Underwriter Lorenzo Dominguez filed this putative class and collective action against his former employer, alleging that the company failed to pay proper overtime to him and other similarly situated underwriters. After Dominguez filed the lawsuit, his former employer allegedly attempted to persuade other underwriters at the company not to participate in the lawsuit, offering each of them $5,000 in exchange for an agreement to release all of their non-FLSA claims. The employer also circulated a new draft employment agreement to the underwriters that did not specifically call attention to the existence of the arbitration provision contained therein. Dominguez challenged the enforceability of these new agreements, and in response the district court issued an order invalidating the agreements because they were signed “coercively.” The district court also ordered the employer to refrain from communicating with any putative class members about the lawsuit, except by way of court-approved writings.

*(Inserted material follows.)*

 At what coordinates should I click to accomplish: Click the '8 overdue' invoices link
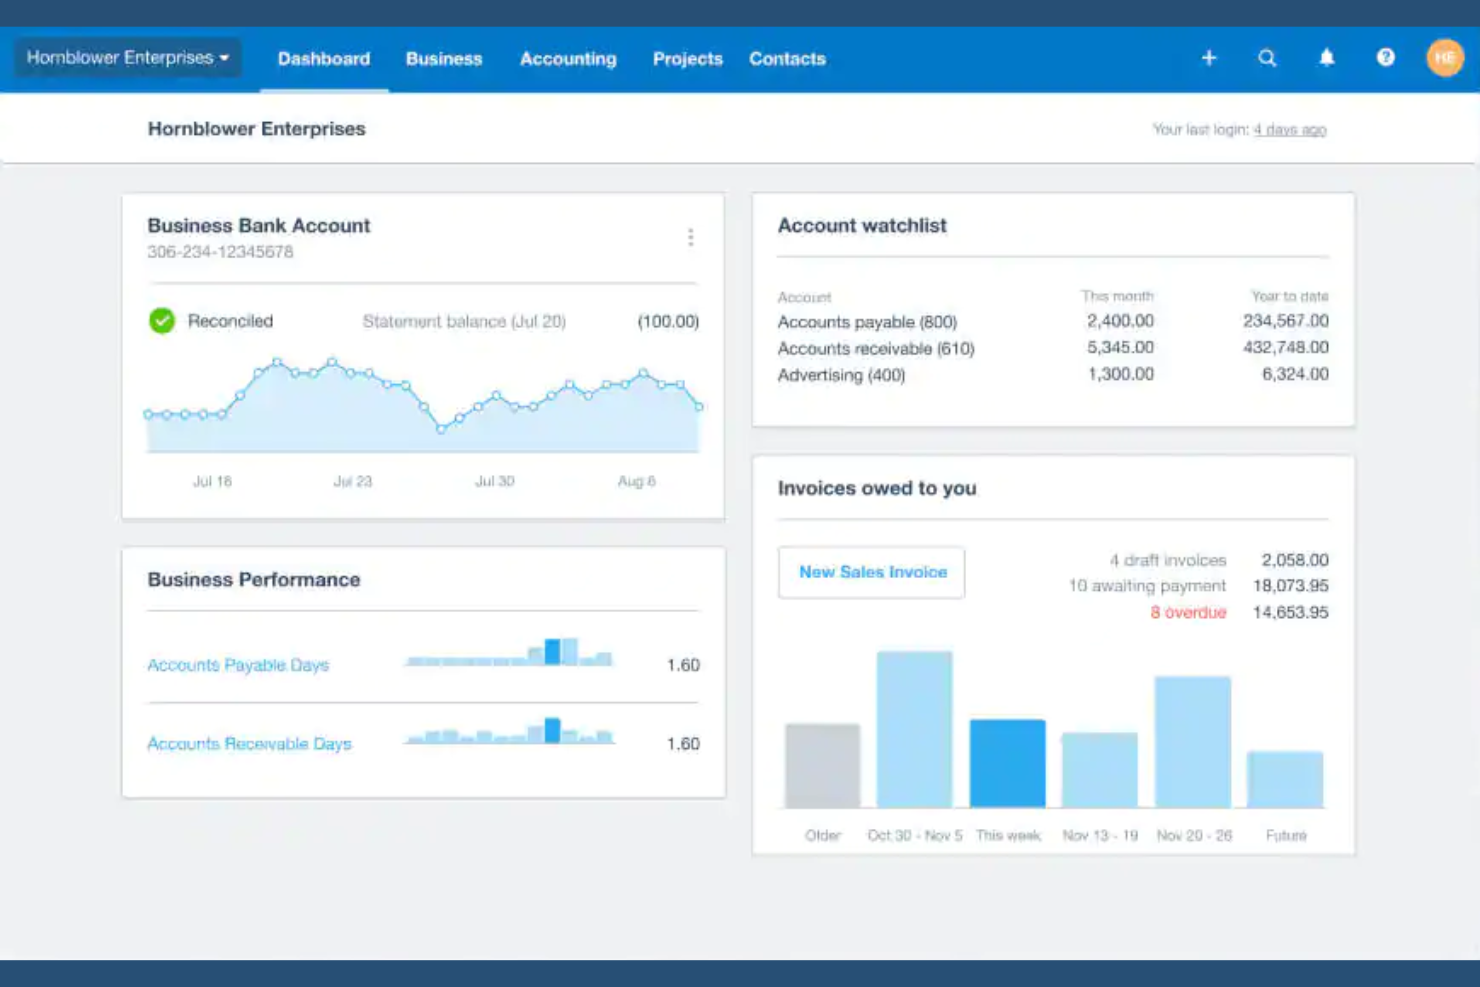[x=1187, y=612]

The employer appealed the order restricting its communications, and in this opinion, the Ninth Circuit confirmed its jurisdiction to hear the interlocutory appeal and affirmed the district court’s communication restriction as a “tailored response.” However, the Ninth Circuit concluded it did not have appellate jurisdiction to determine the enforceability of the nullified employment agreements. The Court concluded that the communication restriction and the order nullifying the employment agreements were not “inextricably intertwined” and that the lower court’s nullification of the employment agreements did not constitute injunctive relief. Thus, the appellate court could not decide that issue at this stage of the litigation.